Here's another interesting post on the FT:

"Not exactly a private solution. Indeed, even if Barclays is not owned in some part by the UK government, it will still be guaranteed by it – and that matters.

Last month, the UK government asked banks to fortify themselves against further financial shocks by increasing their capital cushions, in return for which it would offer new guarantees on inter-bank lending. To help the banks to raise new capital, the Treasury offered to buy preference shares, albeit only on onerous terms; some hoped that the banks would seek alternatives. This is what Barclays has done."

The British plan is:

1) Banks must increase capital ( The big problem )

2) Government guarantees inter-bank lending ( The resulting problem )

3) Government buys shares in banks ( Seems reasonable to me. Better deal for taxpayers )
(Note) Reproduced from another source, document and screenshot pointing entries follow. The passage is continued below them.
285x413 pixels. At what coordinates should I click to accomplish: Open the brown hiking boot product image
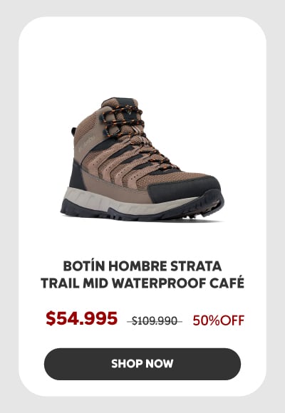[x=143, y=159]
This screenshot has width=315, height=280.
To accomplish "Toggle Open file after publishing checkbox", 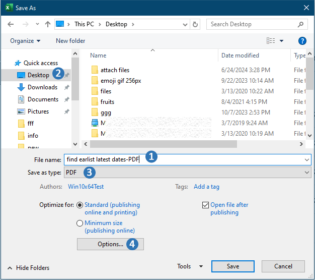I will (205, 205).
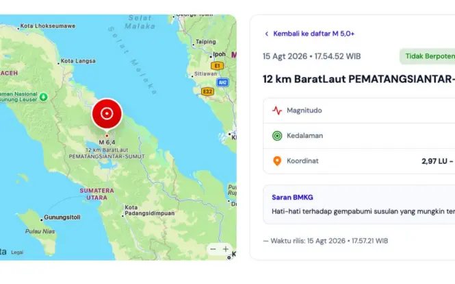Click the red Magnitudo pulse icon
Viewport: 455px width, 284px height.
pos(277,110)
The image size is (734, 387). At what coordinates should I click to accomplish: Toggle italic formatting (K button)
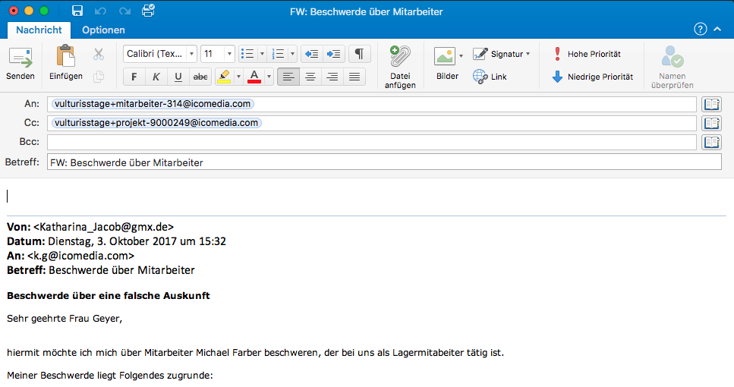pos(156,77)

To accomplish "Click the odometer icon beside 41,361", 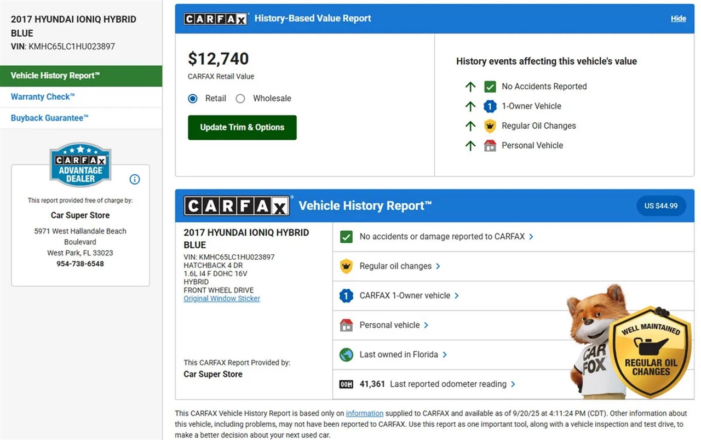I will coord(346,384).
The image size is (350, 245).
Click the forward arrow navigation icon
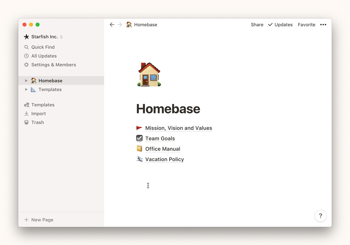click(120, 25)
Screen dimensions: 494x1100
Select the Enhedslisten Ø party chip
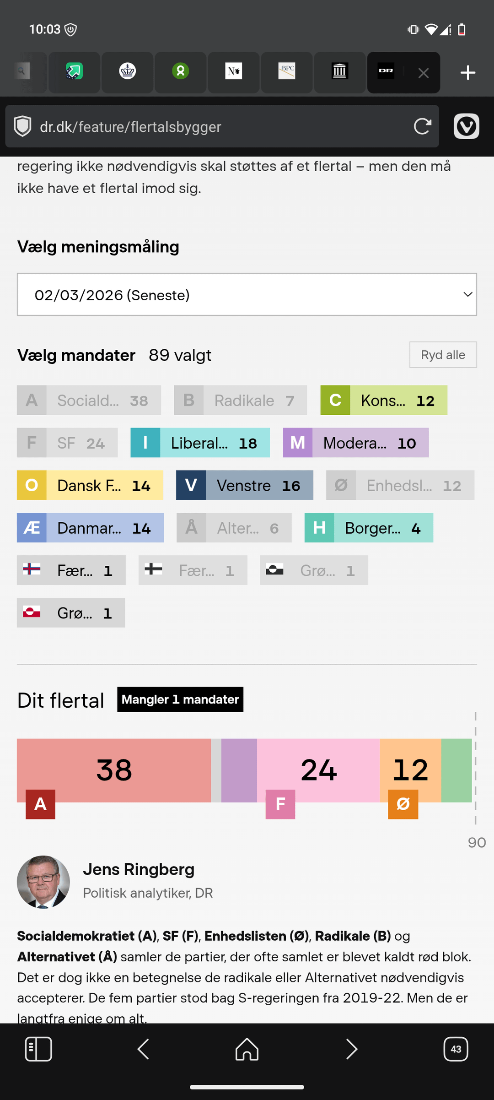click(x=400, y=485)
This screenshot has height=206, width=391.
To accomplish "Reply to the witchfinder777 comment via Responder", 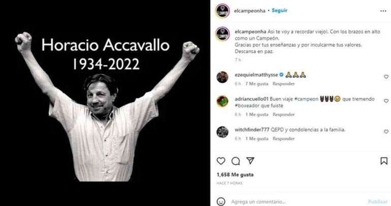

4) Terms of loan to be onerous ( Absolutely necessary )

5) Would prefer private solution ( Absolutely )

So, in the U.K., the terms on the loans from the government were thought to be onerous. Really:

"It is striking that these investors are charging more than the UK government’s punitive rate. Given that sovereign wealth funds’ earlier investment in financial institutions have resulted in heavy paper losses, it is hardly surprising that the Gulf royals have driven a hard bargain.

Ultimately, it is for shareholders to decide whether to back this deal. There can be no doubt Barclays is paying a heavy price for a measure of independence."

Now note this:

"The bank, however, is still not entirely independent. One of the great fictions of recent years was that large banks could be allowed to fail and had no state guarantees. But governments were implicitly underwriting the financial system all along. They still are. Regardless of who owns the shares, the UK Treasury must make sure that its large banks are stable – and it has a duty to intervene if they are not.

The Gulf deal has reduced risk for the UK government; in the event of problems, new shareholders will lose out before the exchequer. But Barclays is much too big to fail, and the government would be forced into a rescue if the bank were seriously to stumble. The government may not be in the boardroom but it must keep a watchful eye."

Absolutely. This fiction has been the main point on this blog since the beginning of this crisis. The guarantees are still there. I've already explained what we can do going forward, but it's at least becoming clear to everyone that these guarantees were in place. It only remains to examine how they factored into this crisis.